Éditorial - La dissuasion nucléaire française à l'épreuve des temps
LA DOCTRINE
La constitution de la « force de frappe » dans les années 60, en pleine guerre froide, correspondait à deux objectifs :
- l’un, politique : assurer la liberté d’action de la France et son « rang » dans le monde ;
- l’autre, militaire : défendre nos intérêts vitaux en faisant courir à tout agresseur potentiel des « risques inacceptables, hors de proportion avec l’enjeu du conflit ».
L’objectif politique a été pour notre pays un moyen d’affirmer son autonomie de décision par rapport aux États-Unis.
L’objectif militaire impliquait une double prise d’otages : la population civile de l’adversaire potentiel, la nôtre en ne lui assurant aucune protection contre une première frappe ou une frappe de rétorsion au nom de la crédibilité doctrinale.
En un demi-siècle le concept de dissuasion a peu évolué car les notions d’intérêts vitaux, de dommages inacceptables et d’ultime avertissement présentaient la souplesse nécessaire à l’évolution du contexte international.
Cependant il convient de noter quelques infléchissements.
Le Livre blanc de 1994, tout en confirmant le caractère dissuasif de la force de frappe, arme de « non-emploi », a souligné la possibilité de menaces régionales pour nos intérêts vitaux ; menaces régionales susceptibles d’être traitées non par la destruction des populations mais par celles des centres de pouvoir et de décision.
À la suite des travaux de révision de notre posture nucléaire, de 1999 à 2001, le président Chirac a déclaré que l’arme nucléaire avait trois fonctions :
- garantir la survie de la France,
- faire face aux menaces que feraient peser sur nos intérêts vitaux des puissances régionales dotées d’armes de destruction massive,
- contribuer à la dissuasion globale de l’Alliance atlantique.
Au plan doctrinal on passe de la dissuasion du « faible au fort » à la dissuasion « tous azimuts » qu’avait d’ailleurs décrit le général Ailleret dans les années 60 mais dans un autre contexte.

● **À faire**
1 – Reproduisez le passage de l'éditorial sur la dissuasion nucléaire qui s'ouvre sur les mots contenant « En un demi-siècle » et se clôt sur « et de décision. ».
2 – Prolongez l'éditorial sur la dissuasion nucléaire française à partir de sa dernière phrase.
Le matériau n'a aucun rôle dans ce travail.

● **Jeu de données**

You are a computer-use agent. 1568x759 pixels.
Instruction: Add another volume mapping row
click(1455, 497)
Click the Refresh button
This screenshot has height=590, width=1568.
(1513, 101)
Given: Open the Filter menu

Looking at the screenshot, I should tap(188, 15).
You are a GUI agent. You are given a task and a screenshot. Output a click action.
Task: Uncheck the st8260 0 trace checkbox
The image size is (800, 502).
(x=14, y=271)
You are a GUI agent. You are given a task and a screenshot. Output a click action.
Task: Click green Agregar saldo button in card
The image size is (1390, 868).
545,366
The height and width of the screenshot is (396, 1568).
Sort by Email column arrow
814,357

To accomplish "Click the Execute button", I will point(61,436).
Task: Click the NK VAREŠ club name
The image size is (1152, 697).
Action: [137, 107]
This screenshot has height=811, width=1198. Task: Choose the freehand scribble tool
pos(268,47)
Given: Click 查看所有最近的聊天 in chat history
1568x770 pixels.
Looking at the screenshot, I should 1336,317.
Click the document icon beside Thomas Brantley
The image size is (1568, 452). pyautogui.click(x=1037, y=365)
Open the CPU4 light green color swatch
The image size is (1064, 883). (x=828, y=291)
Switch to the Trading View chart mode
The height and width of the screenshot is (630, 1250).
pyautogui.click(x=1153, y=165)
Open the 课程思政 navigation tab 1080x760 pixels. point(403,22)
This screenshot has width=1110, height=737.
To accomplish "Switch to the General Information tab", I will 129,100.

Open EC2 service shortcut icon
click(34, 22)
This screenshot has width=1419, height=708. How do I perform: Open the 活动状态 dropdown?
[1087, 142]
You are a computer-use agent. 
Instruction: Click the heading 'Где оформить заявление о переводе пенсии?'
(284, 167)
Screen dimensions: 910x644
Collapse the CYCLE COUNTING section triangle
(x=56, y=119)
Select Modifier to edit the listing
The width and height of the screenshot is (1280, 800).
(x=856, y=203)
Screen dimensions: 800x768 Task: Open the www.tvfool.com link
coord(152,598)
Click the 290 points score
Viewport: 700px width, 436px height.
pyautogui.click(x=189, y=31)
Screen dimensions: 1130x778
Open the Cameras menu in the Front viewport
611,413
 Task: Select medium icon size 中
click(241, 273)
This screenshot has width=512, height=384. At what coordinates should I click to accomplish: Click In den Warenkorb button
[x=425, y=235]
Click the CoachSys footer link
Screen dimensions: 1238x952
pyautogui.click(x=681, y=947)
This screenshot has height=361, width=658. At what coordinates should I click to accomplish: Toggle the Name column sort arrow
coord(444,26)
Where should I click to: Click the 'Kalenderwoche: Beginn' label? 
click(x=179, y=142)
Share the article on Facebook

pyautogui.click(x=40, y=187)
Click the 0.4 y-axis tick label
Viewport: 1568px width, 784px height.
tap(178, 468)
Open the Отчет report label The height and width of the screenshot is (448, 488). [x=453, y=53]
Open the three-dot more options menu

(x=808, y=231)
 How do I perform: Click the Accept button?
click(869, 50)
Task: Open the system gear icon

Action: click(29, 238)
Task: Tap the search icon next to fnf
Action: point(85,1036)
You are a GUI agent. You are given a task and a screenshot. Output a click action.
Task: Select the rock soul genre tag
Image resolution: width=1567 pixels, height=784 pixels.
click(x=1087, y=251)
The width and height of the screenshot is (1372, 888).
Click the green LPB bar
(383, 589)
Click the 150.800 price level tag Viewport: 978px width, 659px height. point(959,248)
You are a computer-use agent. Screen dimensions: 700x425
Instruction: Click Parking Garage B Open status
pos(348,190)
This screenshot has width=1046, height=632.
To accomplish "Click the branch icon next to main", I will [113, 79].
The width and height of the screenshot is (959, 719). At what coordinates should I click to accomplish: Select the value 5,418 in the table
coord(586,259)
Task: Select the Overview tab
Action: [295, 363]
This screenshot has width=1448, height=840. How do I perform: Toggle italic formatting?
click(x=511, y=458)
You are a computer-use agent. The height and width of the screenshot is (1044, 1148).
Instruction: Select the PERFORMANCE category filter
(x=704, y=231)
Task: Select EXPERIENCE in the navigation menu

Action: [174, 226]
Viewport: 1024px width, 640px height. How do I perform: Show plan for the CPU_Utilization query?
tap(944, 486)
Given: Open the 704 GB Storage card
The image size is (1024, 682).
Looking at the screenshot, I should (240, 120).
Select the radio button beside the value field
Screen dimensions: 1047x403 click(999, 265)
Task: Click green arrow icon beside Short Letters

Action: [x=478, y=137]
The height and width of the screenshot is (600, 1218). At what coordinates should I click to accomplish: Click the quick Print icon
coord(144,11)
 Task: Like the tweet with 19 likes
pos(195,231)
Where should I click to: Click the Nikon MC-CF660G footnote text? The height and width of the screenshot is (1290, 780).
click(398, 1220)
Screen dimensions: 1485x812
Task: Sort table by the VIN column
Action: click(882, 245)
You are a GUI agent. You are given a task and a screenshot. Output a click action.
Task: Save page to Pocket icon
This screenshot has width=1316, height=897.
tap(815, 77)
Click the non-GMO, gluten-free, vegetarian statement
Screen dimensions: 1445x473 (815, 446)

● **Réponses attendues**
1 –
En un demi-siècle le concept de dissuasion a peu évolué car les notions d’intérêts vitaux, de dommages inacceptables et d’ultime avertissement présentaient la souplesse nécessaire à l’évolution du contexte international.
Cependant il convient de noter quelques infléchissements.
Le Livre blanc de 1994, tout en confirmant le caractère dissuasif de la force de frappe, arme de « non-emploi », a souligné la possibilité de menaces régionales pour nos intérêts vitaux ; menaces régionales susceptibles d’être traitées non par la destruction des populations mais par celles des centres de pouvoir et de décision.

2 –
En résumé, comme le souligne Bruno Tertrais maître de recherche à la FRS, nous avons confirmation du caractère exclusivement dissuasif de la doctrine mais adaptation du discours, de la planification et des moyens ; refus des frappes préventives mais maintien de l’option frappe en premier si nécessaire ; diversification des armes de dissuasion en tant que de besoin, pas d’identification nominative d’adversaires potentiels mais dissuasion de puissances lointaines menaçant d’attenter nos intérêts vitaux.
LES MOYENS
Si l’évolution conceptuelle a été faible en cinquante ans il n’en a pas été de même des moyens nucléaires.
De 1960 à 1992, la montée en puissance a été continue qu’il s’agisse de puissance, de précision, de nombre et de diversification des plates-formes de tir et des modes de lancement.
Quelle que soit la sensibilité politique du moment (c’est d’ailleurs sous la présidence de F. Mitterrand que les essais ont été les plus nombreux), les crédits nucléaires ont toujours eu la priorité et consommé plus du tiers des investissements annuels.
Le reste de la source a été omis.